Which of the lines below hold "dropdown"? Please return each one.

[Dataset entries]
======
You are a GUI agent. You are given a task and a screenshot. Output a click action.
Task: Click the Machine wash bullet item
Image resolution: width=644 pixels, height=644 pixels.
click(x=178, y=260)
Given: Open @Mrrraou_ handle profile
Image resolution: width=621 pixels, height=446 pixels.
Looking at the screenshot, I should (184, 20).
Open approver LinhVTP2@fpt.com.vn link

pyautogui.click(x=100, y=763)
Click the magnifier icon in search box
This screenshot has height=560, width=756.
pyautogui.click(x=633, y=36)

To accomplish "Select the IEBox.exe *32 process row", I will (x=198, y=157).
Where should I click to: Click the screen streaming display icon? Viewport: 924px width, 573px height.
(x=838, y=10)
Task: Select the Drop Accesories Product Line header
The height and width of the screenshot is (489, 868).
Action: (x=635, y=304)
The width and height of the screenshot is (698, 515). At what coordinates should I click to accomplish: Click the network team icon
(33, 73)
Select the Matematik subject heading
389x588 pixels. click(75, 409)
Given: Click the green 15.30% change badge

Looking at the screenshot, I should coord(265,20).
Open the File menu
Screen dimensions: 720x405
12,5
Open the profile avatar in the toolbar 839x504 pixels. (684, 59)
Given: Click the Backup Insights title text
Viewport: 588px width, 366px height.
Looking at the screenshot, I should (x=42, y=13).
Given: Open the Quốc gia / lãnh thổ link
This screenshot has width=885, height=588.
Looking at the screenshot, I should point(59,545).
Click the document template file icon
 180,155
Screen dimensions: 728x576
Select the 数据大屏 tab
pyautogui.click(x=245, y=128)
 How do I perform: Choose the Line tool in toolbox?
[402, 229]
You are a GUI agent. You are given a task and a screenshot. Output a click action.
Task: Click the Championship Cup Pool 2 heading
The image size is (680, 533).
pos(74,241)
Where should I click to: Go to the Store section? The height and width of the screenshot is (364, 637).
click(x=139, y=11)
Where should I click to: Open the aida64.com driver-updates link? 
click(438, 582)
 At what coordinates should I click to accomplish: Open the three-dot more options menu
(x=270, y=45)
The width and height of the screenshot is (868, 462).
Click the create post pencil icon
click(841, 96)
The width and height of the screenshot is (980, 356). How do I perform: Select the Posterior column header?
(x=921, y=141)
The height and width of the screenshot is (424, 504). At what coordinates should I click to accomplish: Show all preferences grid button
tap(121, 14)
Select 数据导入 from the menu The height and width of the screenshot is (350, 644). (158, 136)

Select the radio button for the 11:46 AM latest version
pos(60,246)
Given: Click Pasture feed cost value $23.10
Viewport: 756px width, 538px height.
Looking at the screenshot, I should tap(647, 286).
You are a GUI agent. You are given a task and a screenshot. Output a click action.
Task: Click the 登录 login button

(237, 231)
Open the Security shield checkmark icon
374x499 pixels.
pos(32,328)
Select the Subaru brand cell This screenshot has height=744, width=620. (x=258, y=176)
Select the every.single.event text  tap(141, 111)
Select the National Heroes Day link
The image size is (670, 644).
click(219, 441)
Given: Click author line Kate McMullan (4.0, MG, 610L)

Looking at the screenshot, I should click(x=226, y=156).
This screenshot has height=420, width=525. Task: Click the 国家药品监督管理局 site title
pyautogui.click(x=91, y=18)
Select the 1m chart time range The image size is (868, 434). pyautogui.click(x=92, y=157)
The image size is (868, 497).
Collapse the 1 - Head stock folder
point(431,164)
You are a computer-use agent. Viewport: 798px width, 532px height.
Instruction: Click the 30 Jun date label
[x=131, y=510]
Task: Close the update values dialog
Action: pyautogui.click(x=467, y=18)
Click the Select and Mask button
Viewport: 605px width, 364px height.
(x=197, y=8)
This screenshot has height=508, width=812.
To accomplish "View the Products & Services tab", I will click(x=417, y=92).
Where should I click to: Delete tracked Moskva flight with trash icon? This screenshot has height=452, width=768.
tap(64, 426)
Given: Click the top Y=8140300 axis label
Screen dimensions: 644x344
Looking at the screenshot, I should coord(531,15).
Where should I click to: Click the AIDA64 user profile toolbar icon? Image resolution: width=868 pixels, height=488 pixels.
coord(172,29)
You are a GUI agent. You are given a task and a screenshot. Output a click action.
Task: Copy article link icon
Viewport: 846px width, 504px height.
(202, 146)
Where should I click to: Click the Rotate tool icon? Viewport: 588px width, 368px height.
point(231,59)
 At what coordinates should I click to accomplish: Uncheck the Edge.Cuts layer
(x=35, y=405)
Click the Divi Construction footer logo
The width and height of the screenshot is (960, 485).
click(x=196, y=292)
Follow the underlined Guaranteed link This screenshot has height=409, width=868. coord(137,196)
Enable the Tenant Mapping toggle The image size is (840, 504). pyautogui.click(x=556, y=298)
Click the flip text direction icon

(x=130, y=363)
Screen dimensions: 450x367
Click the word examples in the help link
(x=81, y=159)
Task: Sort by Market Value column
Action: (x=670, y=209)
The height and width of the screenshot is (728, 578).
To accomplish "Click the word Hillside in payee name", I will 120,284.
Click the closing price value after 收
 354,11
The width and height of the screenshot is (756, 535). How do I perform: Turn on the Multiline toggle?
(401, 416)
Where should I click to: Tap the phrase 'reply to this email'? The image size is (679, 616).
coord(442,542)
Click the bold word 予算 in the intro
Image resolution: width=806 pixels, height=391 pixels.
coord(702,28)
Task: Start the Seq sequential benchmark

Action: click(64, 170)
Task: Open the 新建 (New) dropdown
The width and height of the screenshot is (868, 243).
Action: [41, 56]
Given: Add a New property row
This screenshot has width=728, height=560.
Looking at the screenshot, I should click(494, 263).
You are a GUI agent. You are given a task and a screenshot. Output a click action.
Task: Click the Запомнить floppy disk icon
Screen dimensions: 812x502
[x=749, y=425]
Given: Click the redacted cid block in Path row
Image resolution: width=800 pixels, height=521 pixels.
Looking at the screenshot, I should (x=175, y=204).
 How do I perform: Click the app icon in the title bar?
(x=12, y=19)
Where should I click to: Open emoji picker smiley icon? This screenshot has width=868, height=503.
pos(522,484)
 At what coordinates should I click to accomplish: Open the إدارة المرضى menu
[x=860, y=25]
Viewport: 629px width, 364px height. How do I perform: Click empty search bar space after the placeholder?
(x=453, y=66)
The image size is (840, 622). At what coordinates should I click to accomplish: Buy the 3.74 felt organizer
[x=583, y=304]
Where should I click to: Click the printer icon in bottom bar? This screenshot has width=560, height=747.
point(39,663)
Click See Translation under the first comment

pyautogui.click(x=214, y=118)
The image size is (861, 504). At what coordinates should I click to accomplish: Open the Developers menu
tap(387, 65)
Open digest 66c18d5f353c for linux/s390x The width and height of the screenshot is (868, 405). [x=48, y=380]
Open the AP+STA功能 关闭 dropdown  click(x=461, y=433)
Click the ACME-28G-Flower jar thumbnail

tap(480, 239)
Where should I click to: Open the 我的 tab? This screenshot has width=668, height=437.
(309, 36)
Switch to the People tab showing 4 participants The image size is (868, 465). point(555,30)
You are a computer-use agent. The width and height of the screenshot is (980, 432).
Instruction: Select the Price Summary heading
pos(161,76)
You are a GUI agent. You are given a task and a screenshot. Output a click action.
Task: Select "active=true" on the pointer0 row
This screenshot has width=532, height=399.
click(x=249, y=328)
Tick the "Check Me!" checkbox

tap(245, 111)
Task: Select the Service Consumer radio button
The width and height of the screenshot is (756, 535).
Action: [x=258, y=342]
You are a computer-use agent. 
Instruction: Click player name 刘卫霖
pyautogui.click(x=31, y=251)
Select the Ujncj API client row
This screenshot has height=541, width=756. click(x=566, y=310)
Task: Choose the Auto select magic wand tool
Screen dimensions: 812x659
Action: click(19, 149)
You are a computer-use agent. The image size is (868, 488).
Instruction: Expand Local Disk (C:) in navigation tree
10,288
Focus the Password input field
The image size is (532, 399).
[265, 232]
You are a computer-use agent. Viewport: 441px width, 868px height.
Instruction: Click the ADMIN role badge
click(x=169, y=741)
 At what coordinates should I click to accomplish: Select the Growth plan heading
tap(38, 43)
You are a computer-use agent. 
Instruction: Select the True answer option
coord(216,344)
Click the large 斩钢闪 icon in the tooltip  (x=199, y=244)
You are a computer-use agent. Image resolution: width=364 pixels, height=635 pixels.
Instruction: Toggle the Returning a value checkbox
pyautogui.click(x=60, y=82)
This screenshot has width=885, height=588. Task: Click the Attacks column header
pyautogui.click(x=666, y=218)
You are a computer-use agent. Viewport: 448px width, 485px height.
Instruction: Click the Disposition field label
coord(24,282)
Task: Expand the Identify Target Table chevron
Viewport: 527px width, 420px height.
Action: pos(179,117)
======
Reply to the exercise ::
Task: Open the 新建 (New) dropdown
Open the AP+STA功能 关闭 dropdown  click(x=461, y=433)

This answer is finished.